→ **TASK OBJECTIVE**
Pull out every line in the data that has the string "agent" in it.

→ **SUPPLIED ENTRIES**

********

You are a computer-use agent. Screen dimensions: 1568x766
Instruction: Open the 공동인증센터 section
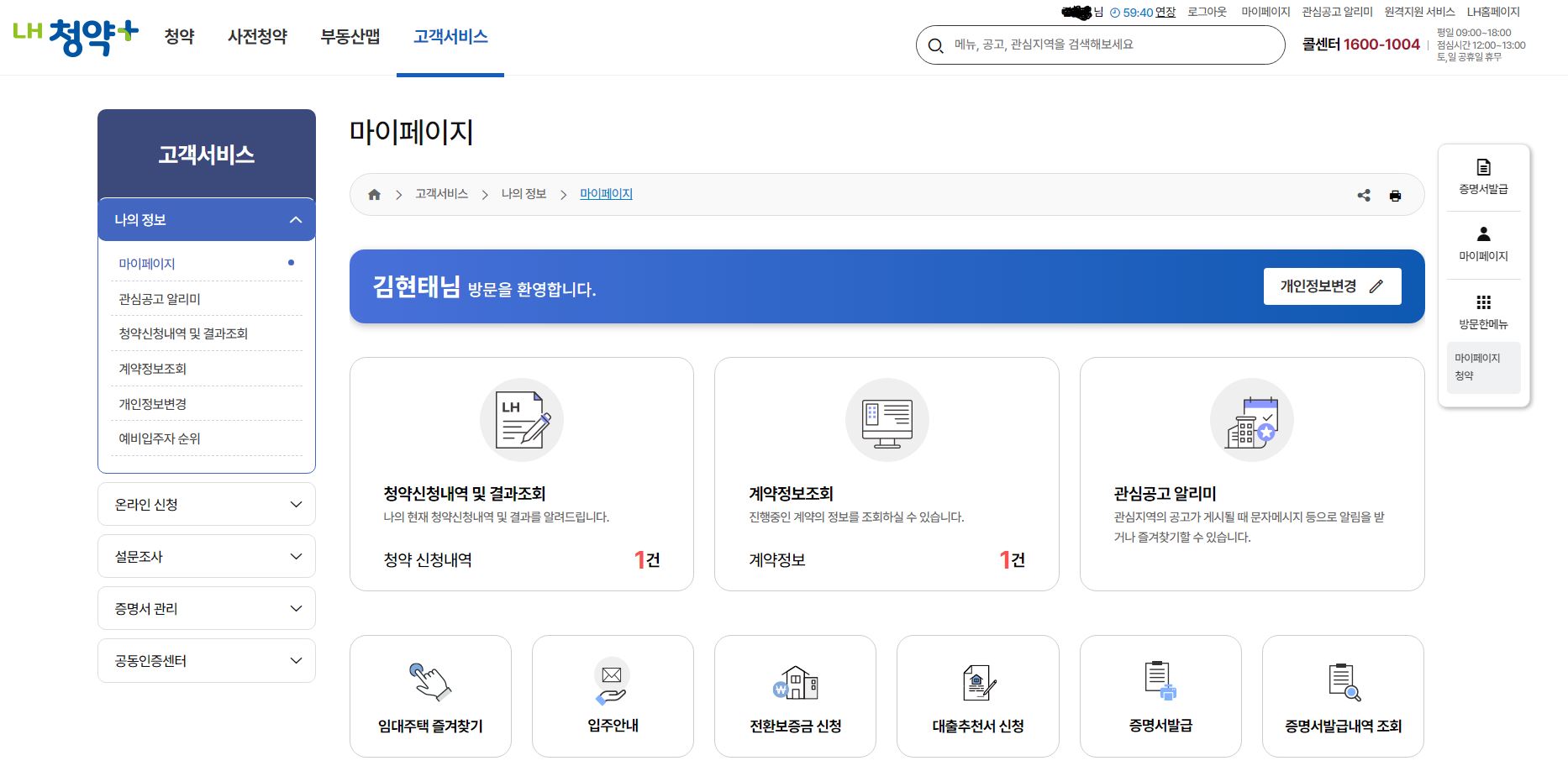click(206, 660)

********

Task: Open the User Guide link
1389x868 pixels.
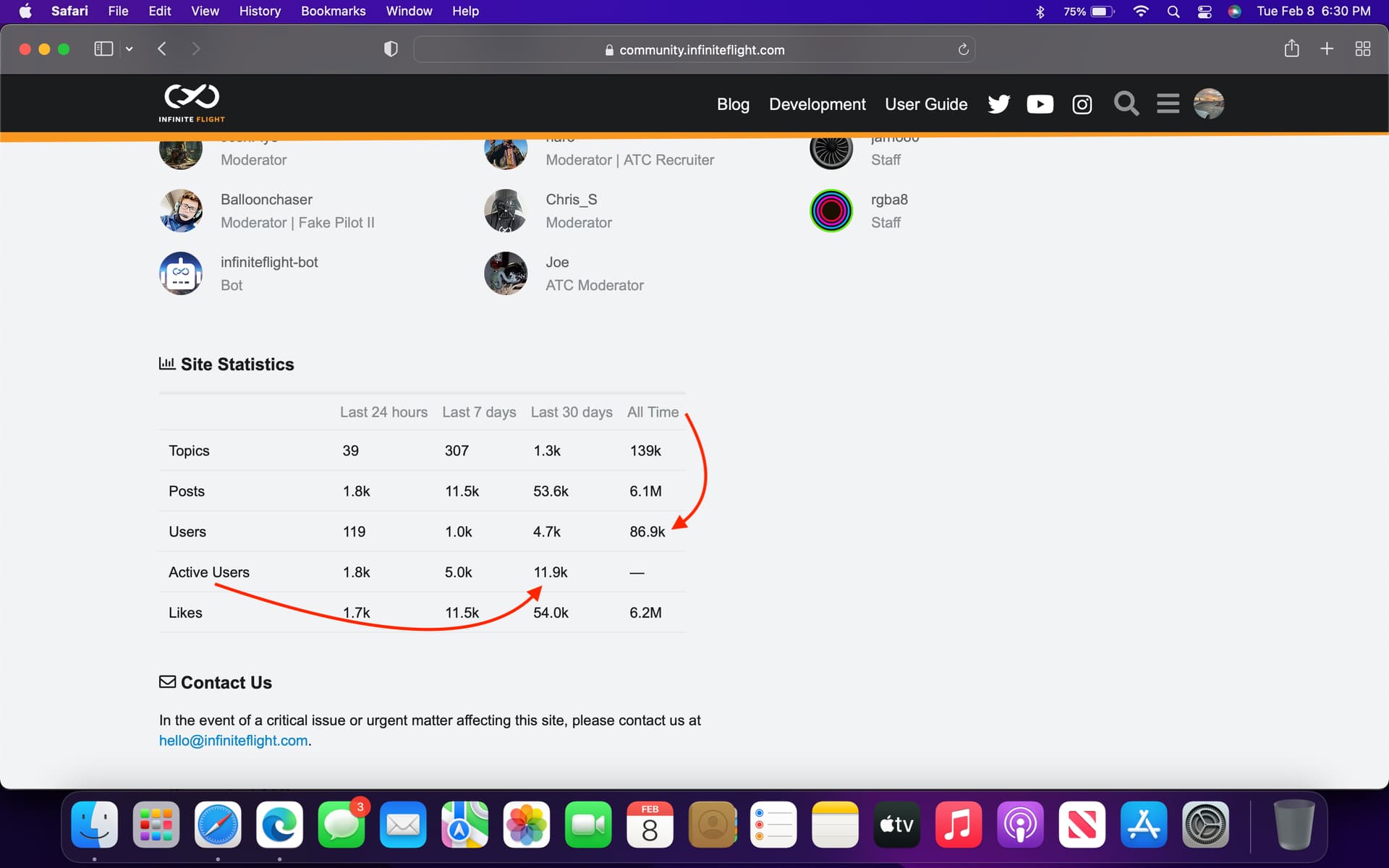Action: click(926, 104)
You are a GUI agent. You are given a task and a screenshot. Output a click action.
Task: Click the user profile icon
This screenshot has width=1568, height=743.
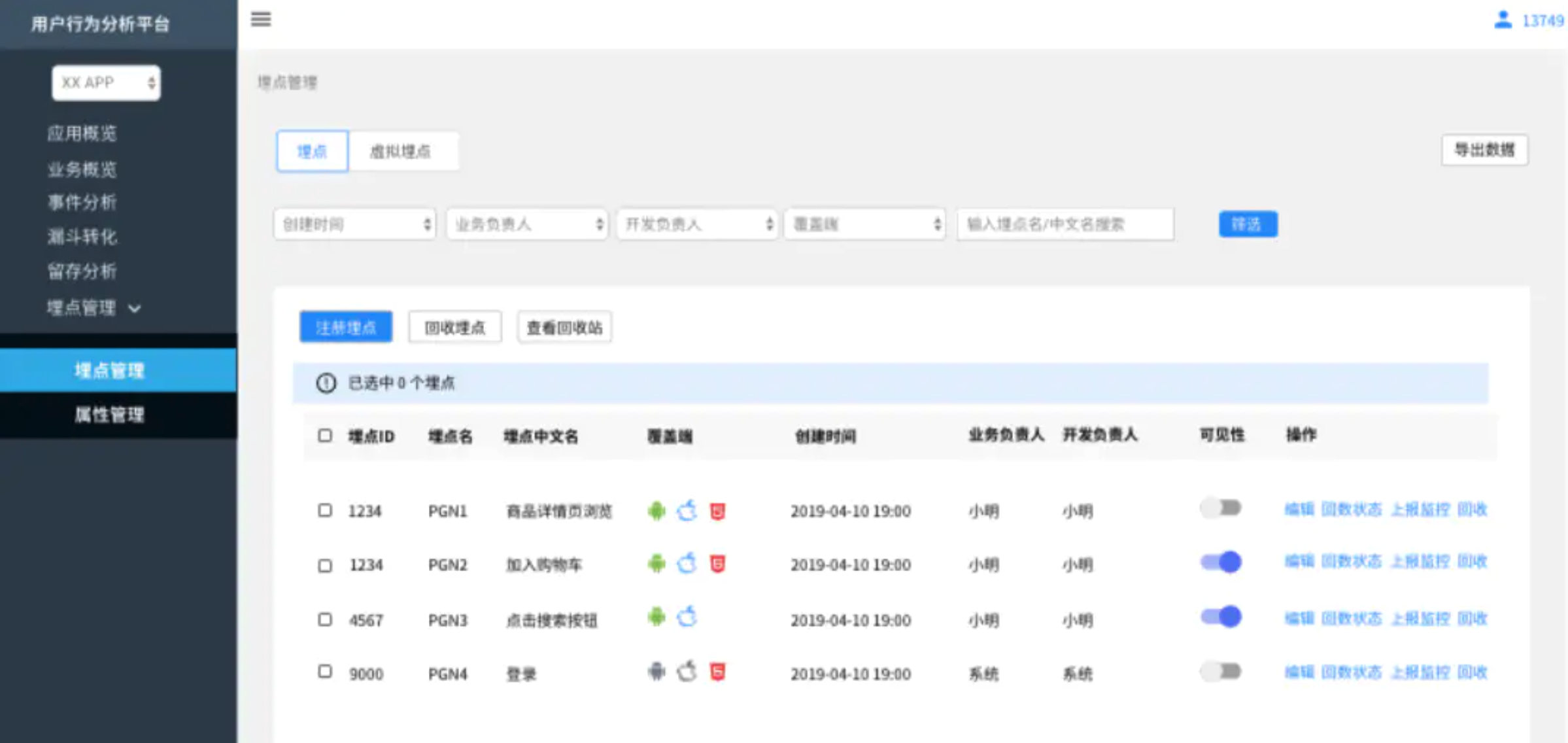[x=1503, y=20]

********

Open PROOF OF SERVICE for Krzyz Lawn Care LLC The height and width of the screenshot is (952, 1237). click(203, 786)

********

→ **OUTPUT FOR THIS TASK**
You are a computer-use agent. Screen dimensions: 1568x766
You are a GUI agent. You are given a task and a screenshot. Output a click action.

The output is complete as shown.